[Start of Dataset entries]
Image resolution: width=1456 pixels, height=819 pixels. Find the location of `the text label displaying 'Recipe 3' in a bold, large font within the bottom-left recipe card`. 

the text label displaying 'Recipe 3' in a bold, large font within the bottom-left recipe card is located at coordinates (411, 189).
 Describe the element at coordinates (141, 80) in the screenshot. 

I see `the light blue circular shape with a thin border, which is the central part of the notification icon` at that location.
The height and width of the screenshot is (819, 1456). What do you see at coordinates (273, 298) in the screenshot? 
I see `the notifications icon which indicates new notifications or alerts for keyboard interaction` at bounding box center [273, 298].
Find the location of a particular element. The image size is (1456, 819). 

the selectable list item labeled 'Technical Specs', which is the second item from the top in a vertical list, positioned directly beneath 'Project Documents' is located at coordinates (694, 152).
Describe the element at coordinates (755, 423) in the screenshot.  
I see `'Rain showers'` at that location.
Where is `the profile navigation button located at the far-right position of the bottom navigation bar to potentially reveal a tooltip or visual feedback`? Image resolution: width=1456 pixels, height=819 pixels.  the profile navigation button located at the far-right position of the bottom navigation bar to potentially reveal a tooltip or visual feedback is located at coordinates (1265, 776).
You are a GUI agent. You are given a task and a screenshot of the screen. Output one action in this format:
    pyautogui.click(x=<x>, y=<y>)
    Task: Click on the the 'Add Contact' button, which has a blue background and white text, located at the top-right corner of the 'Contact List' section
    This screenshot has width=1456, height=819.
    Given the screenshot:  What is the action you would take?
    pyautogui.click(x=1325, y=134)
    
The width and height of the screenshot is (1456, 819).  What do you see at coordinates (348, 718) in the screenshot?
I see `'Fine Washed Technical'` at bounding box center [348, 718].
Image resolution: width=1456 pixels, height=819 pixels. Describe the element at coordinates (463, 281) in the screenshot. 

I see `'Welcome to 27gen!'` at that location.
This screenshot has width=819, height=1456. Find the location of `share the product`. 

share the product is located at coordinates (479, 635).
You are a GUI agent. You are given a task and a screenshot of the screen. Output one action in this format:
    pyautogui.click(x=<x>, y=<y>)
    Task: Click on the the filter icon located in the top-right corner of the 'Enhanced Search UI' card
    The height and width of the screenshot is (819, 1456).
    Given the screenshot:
[End of Dataset entries]
Your instructions — Repeat verbatim the lines running from the start of the records through the line that contains "center [273, 298].", inclusive.

Output of the exercise —
Image resolution: width=1456 pixels, height=819 pixels. Find the location of `the text label displaying 'Recipe 3' in a bold, large font within the bottom-left recipe card`. 

the text label displaying 'Recipe 3' in a bold, large font within the bottom-left recipe card is located at coordinates (411, 189).
 Describe the element at coordinates (141, 80) in the screenshot. 

I see `the light blue circular shape with a thin border, which is the central part of the notification icon` at that location.
The height and width of the screenshot is (819, 1456). What do you see at coordinates (273, 298) in the screenshot? 
I see `the notifications icon which indicates new notifications or alerts for keyboard interaction` at bounding box center [273, 298].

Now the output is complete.